ECC 2015
The importance of significant genetic variations between breast cancers
Dr Lucy Yates - Wellcome Trust Sanger Institute and the University of Cambridge, Cambridge, UK
Lucy, you’re from Cambridge, the Sanger Institute, tell me exactly what you’re doing there because your position in the Sanger is what, for instance?
I’ve just finished doing a PhD in the lab of Peter Campbell; I’m a clinician scientist.
Right, so you’re a scientist and a doctor and you’re looking at cancer, you’re looking at relapsed breast cancer. Why were you doing this project looking at the genome and looking for factors to indicate the possibility of relapse?
We know that the very root cause of cancer is defects that develop within the genome of once normal cells. They transform into cancer cells over time as a consequence of these defects in the genome.
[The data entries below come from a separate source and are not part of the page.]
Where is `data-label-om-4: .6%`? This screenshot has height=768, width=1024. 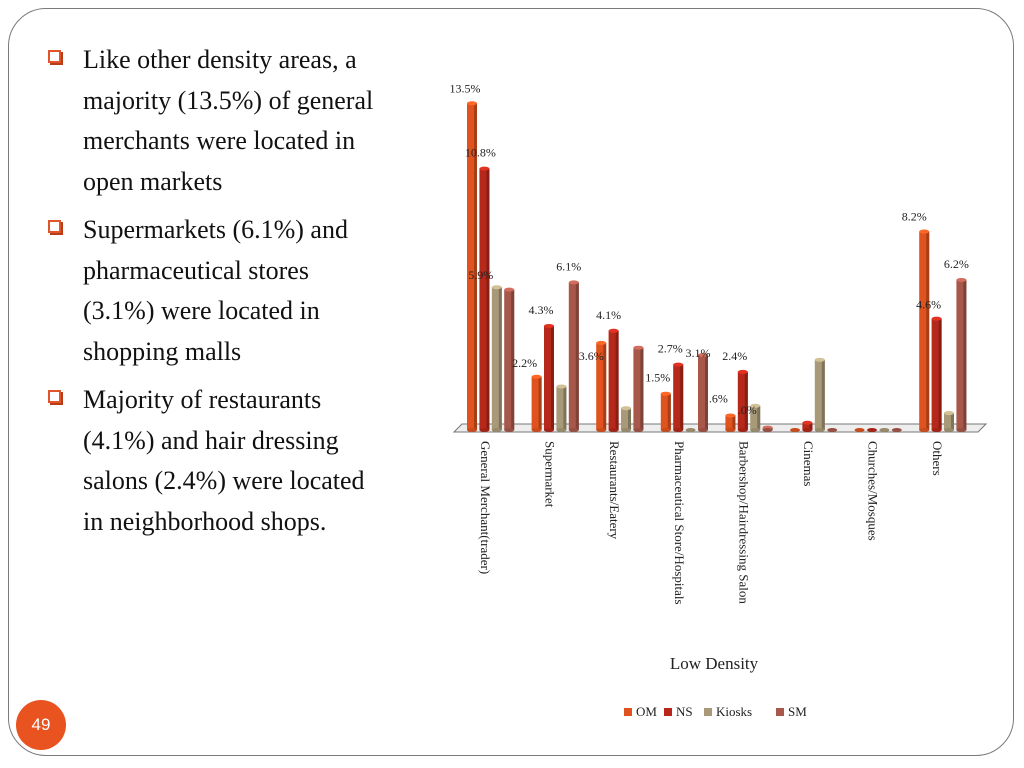 data-label-om-4: .6% is located at coordinates (718, 398).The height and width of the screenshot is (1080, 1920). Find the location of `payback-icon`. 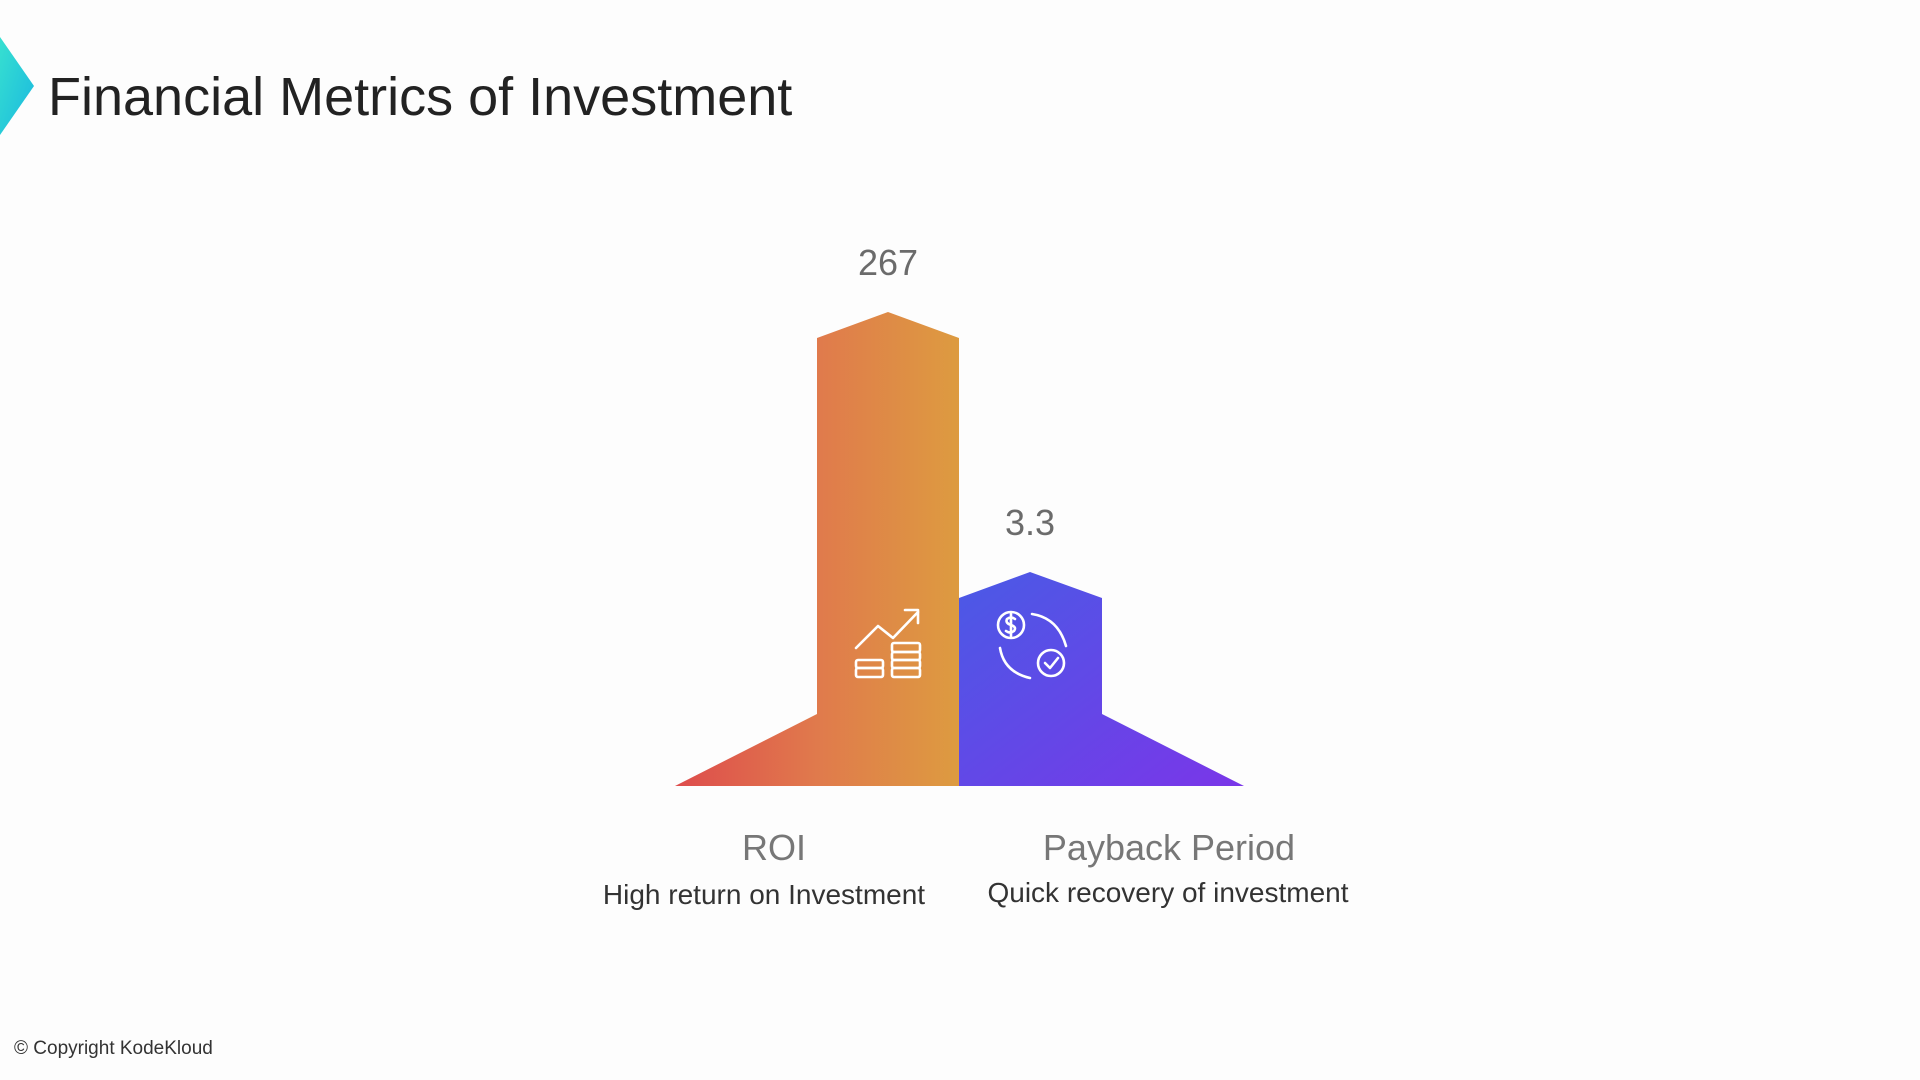

payback-icon is located at coordinates (1032, 645).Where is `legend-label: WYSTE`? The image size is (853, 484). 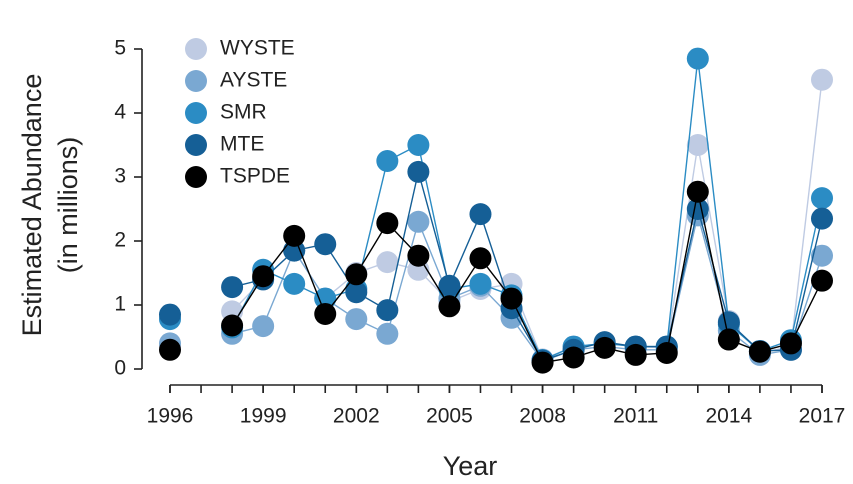
legend-label: WYSTE is located at coordinates (258, 48).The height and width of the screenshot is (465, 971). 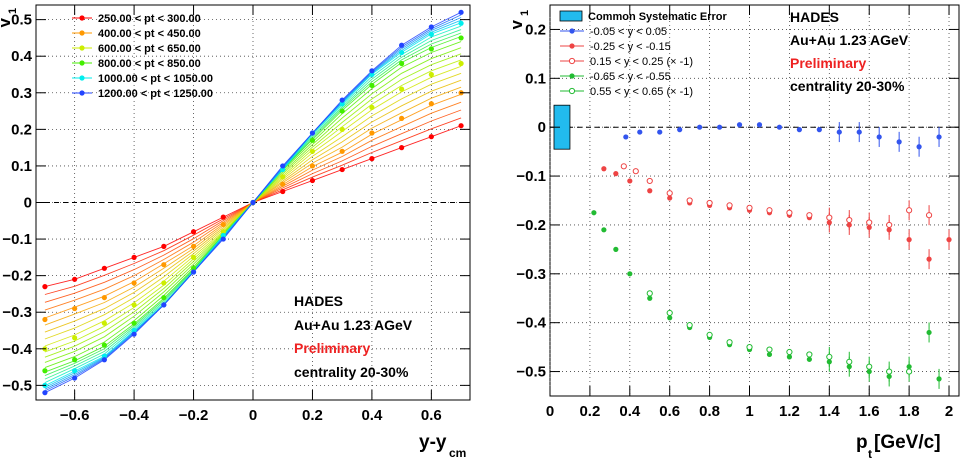 What do you see at coordinates (318, 301) in the screenshot?
I see `left-annotation-experiment: HADES` at bounding box center [318, 301]. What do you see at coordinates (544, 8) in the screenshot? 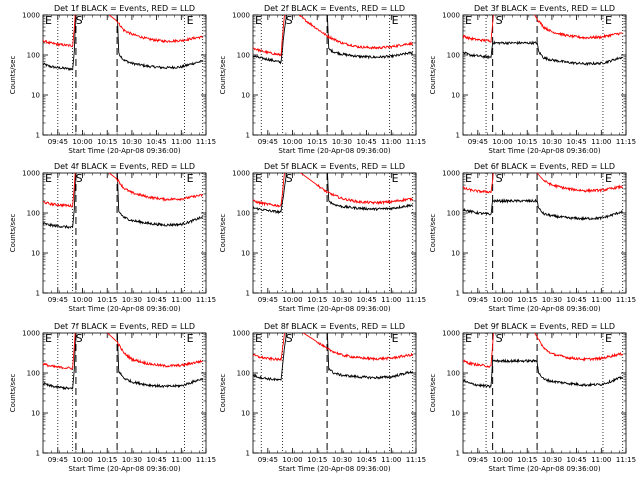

Classically we look at the primary, do some tests and say, ‘Ah yes, we can treat it in this way or that way.’ But this might change?
Yes. These findings suggest that even if we see something in the primary tumour that might not necessarily be the same thing later on. We find that often there are additional things have actually happened within the cancer genome over time.
What have you found that has changed?
We have found, by looking at individual cancers, that new cancer genes are sometimes found at relapse that weren’t seen in the primary tumour. We find there’s a wide range of cancer genes that can be involved in that situation. This really gives us a challenge when it comes to precision medicine.
So there is this evolution going on but how can you anticipate that and look for clues so that you could potentially target some of those late changes?
We compared the genomic landscapes of primary and relapsed cancers. We looked at 839 cancers, some of those differences we see suggest that there are certain subgroups of primary cancers that seem to be more likely to relapse. That fits with a lot of previous research looking at gene expression. So that’s one way that we find that potentially if we can isolate that group that would really help us to prevent the relapses at a later stage.
Have you seen any potential therapeutic targets at this stage?
In terms of therapeutic targets we can look at those in the primary tumour or those in the relapsed tumour or those shared by both of them. Actually, the majority of mutations that are targetable are actually present in the primary tumour. So there is hope for targeted therapies at that up-front time. This contrasts to some other cancers where a lot of the events are late that you may target. So actually a lot of the events are in the primary tumour and then the question is these additional events that we see arising late, are they so clinically important we need to be targeting them as well? We will work that out over time by doing more of these sequential sampling approaches.
And you do genome-wide sampling and this could supplement the classical pathological signs.
It’s only going to be by getting big enough numbers that we’re going to be able to break down the complex landscapes we see and start to make sense of them to bring real improvements for individuals in the future.